--- Instructions to follow ---
In the records below, find the line containing "Instruction: Toggle the" and print it and every line after it exactly, through the end. Skip pictures.

Collected data entries:
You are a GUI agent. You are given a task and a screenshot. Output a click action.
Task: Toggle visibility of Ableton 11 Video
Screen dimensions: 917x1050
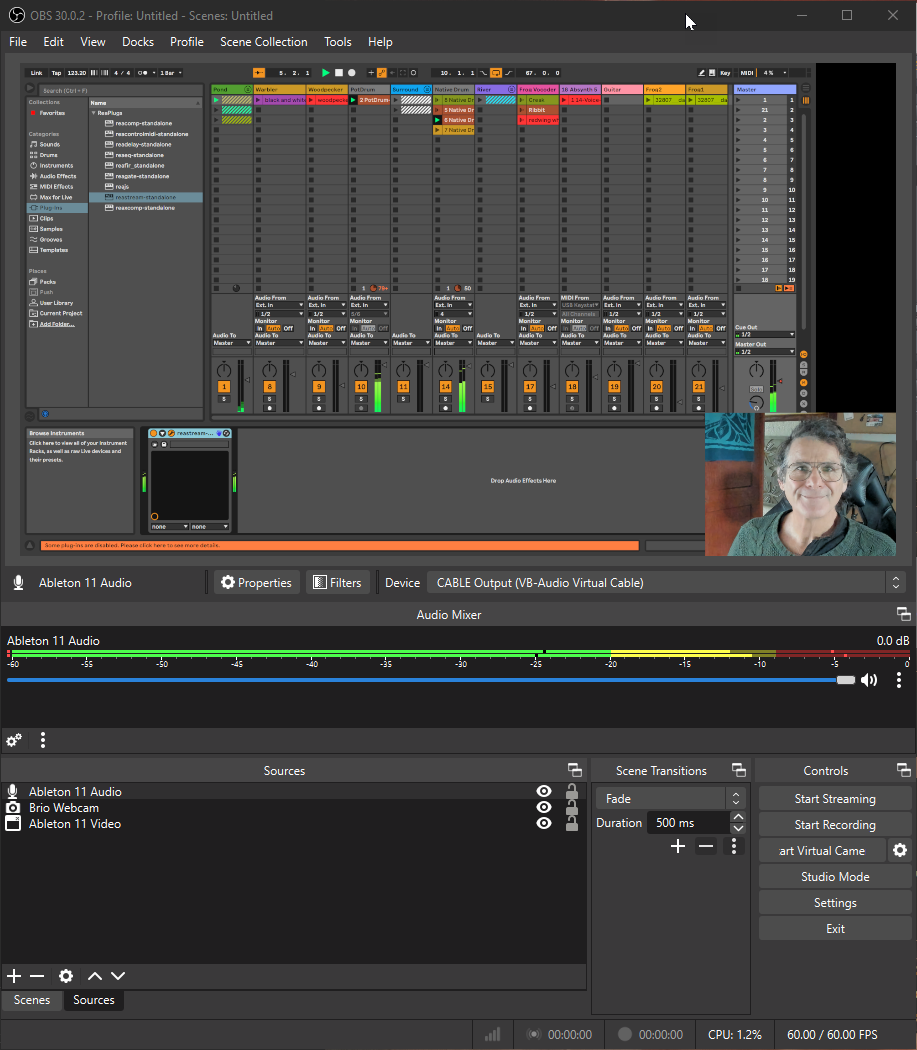tap(544, 824)
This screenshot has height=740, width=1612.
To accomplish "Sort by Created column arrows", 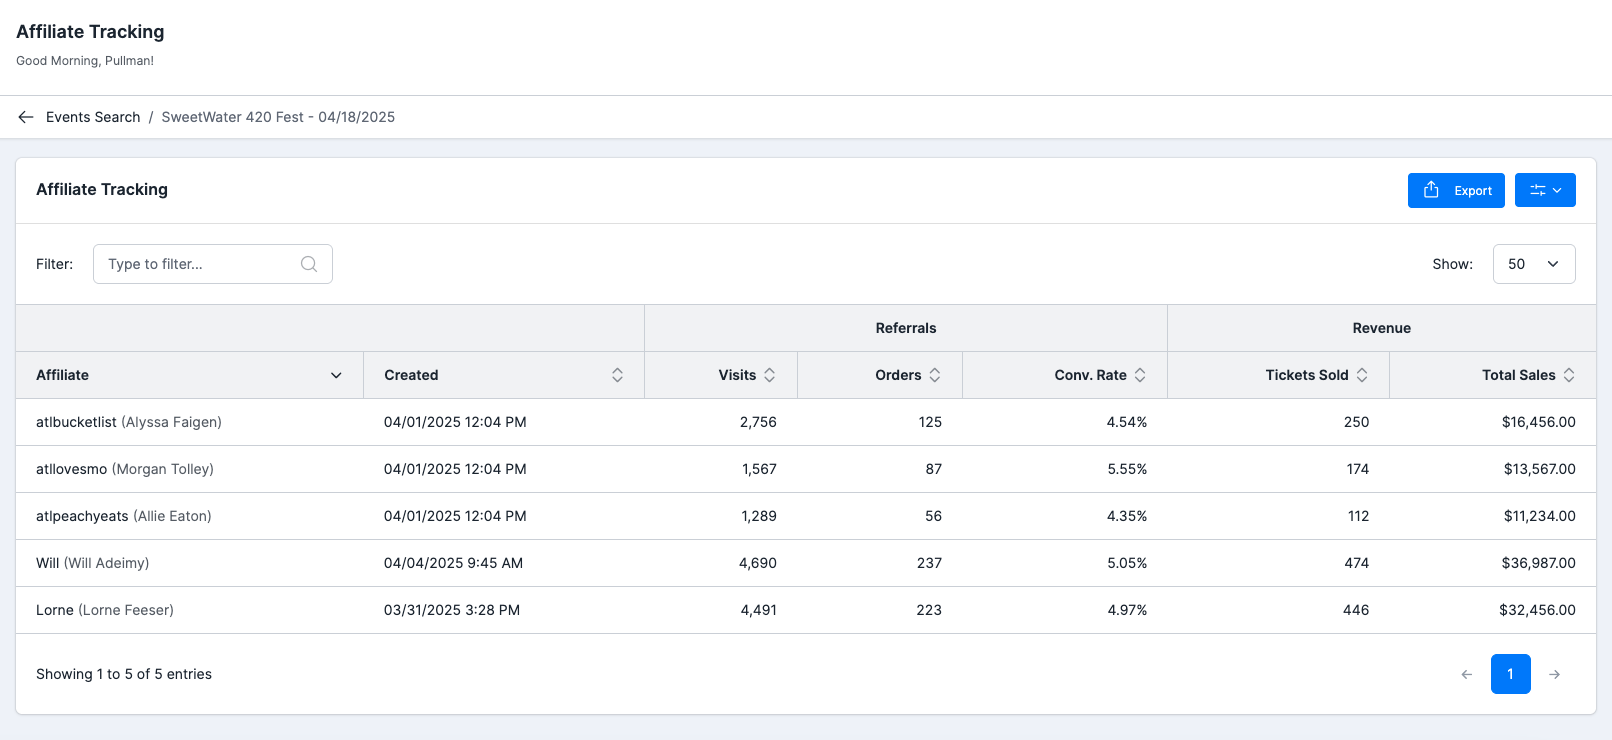I will [617, 375].
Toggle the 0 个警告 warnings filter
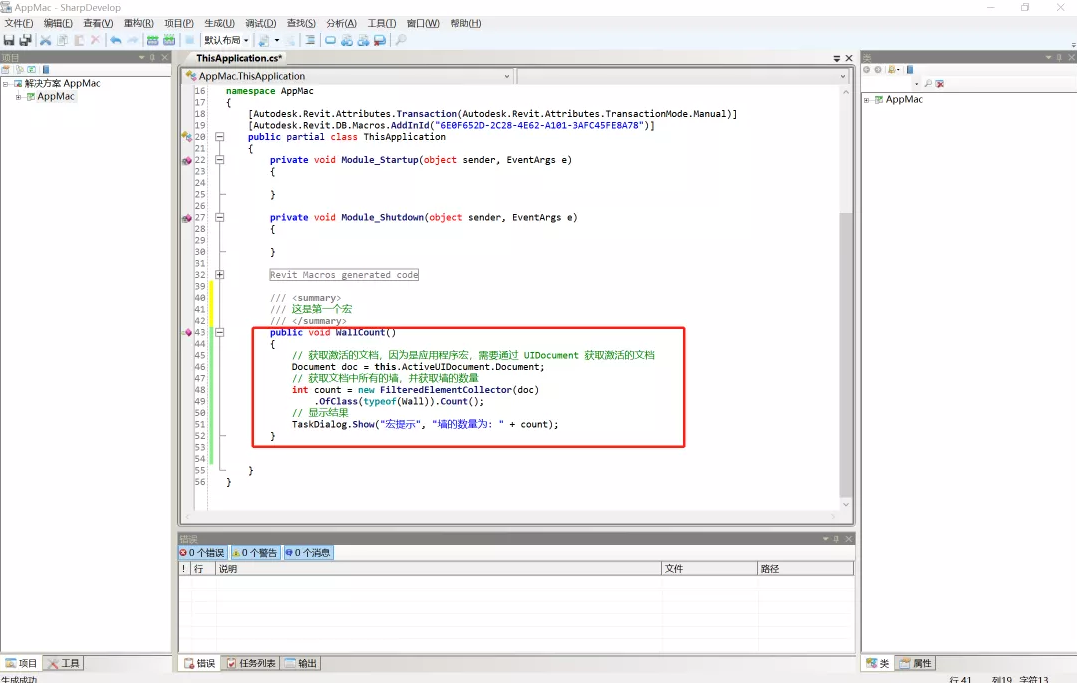Image resolution: width=1077 pixels, height=683 pixels. [x=255, y=552]
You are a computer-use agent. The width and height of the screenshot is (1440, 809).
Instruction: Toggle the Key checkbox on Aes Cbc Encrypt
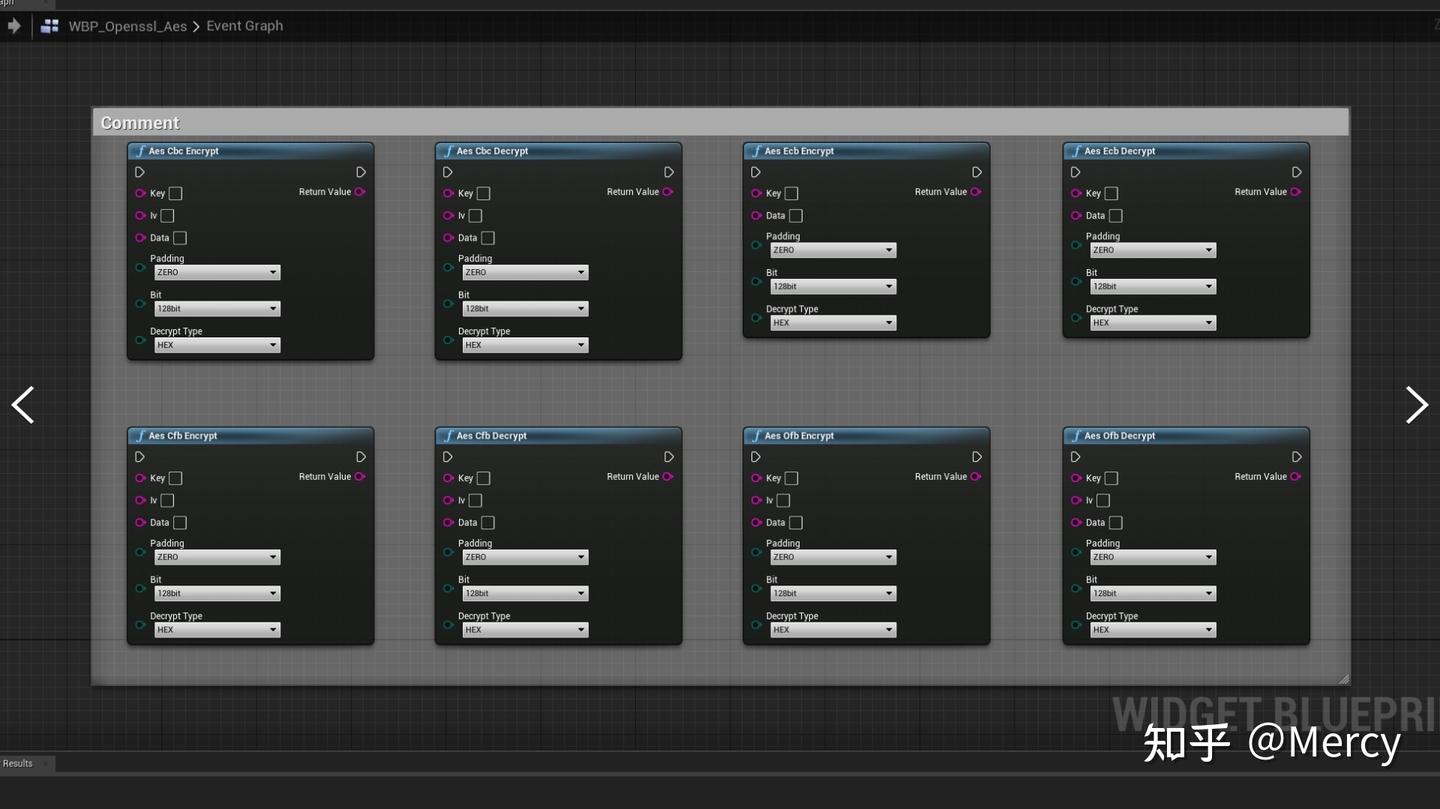pos(175,193)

--- Task result ---
Instruction: Toggle the Key checkbox on Aes Cbc Encrypt
pos(175,193)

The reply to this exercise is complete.